Usually beginning as small, rough bumps, SKs tend to eventually thicken and develop a warty surface. Most are brown, but these growths range in color from light tan to black. Some SKs measure a fraction of an inch; others are larger than a half-dollar. A SK can be flat or raised. Sometimes the surface feels smooth.
What often distinguishes these growths from other lesions is a waxy, pasted-on-the-skin appearance. A SK can look like a dab of warm, brown candle wax on the skin. It also may resemble a barnacle attached to a ship. Either way, SKs tend to have that stuck-on-the-skin appearance.
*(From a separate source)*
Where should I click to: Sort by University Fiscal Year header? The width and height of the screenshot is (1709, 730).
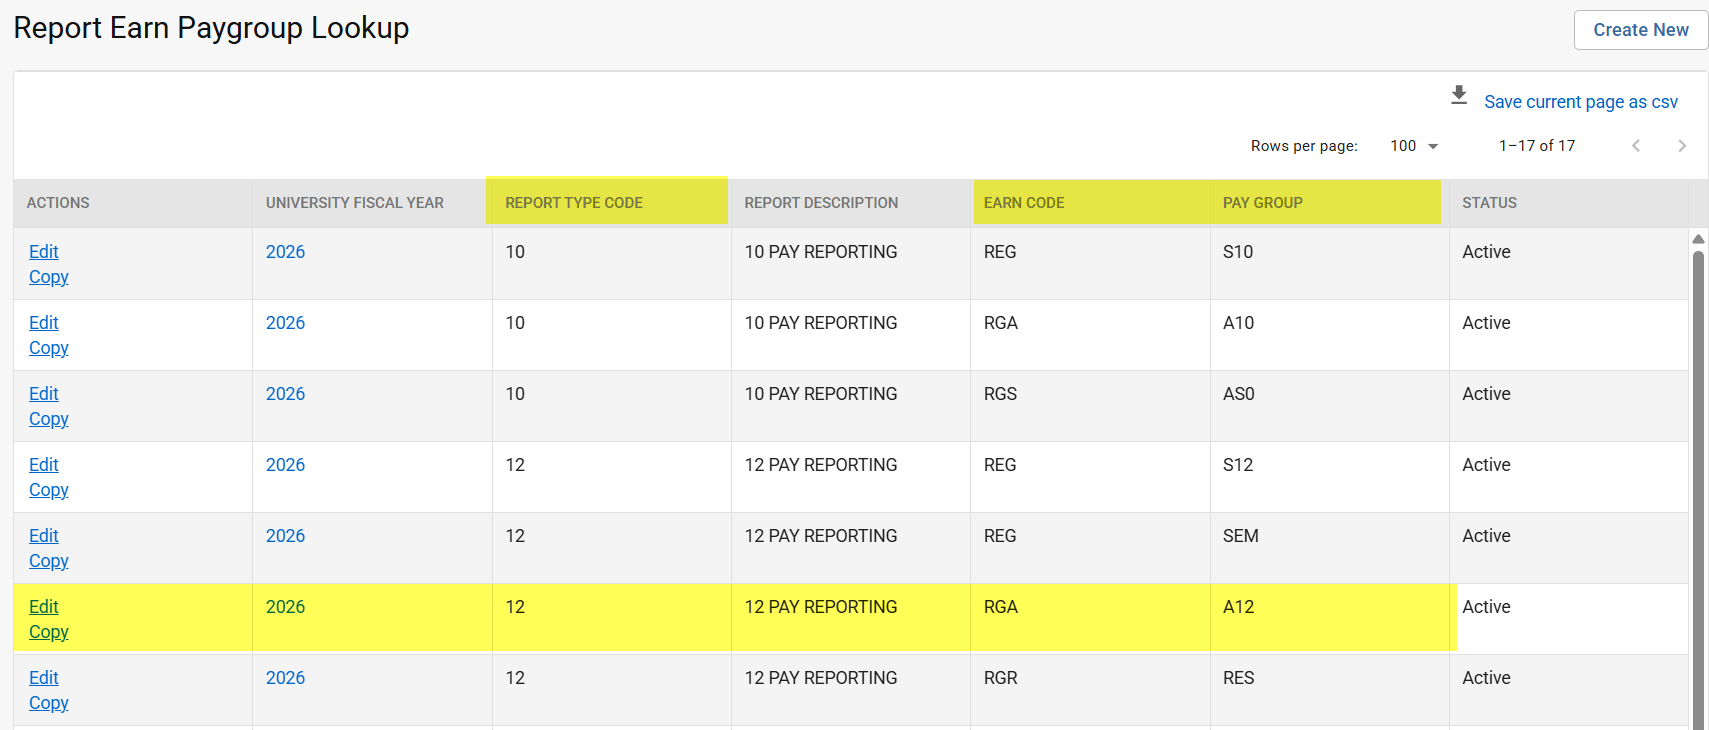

While the exact cause remains unknown, researchers have discovered some key findings. SKs seem to run in families, and it appears that some people inherit a tendency to develop many SKs. Although these growths develop on both sun-exposed and non sun-exposed skin, some studies suggest that sun exposure may play a role. The exact cause is unknown. And while SKs may seem to multiply and spread to other areas, they are not contagious.
THOSE AT RISK
While anyone may develop SKs, these growths generally first appear in middle age or later. Occasionally, SKs erupt during pregnancy or following estrogen therapy. Children rarely have SKs.
Most often forming on the chest and back, SKs also can be found on the scalp, face, neck, or almost anywhere on the skin. They do not develop on the palms or soles.
WHEN TREATMENT IS NEEDED
Since SKs are benign, treatment is generally not necessary. There are times, though, when these lesions should be examined by a dermatologist. Sometimes a SK grows quickly, turns black, itches, or bleeds, making it difficult to distinguish from skin cancer. Such a growth must be biopsied (removed and studied under a microscope) to determine if it is cancerous or not.
Occasionally, numerous new SKs develop suddenly. If this occurs, see a dermatologist. This can indicate a serious health problem.
Treatment may be recommended if the growth is large or easily irritated by clothing or jewelry. Sometimes, a SK is treated because the patient considers it unsightly. In these last two cases, there are a few treatment options.
Cryosurgery, electrosurgery, and curettage are the most common options for removing SKs.
Electrosurgery and Curettage
SEBORRHEIC KERATOSES ARE NOT
Warts, moles, actinic keratoses (growths caused by years of sun exposure that are considered the earliest possible stage in the development of skin cancer) and/or skin cancer. While SKs can resemble these lesions, there are differences that help dermatologists distinguish seborrheic keratoses from other lesions.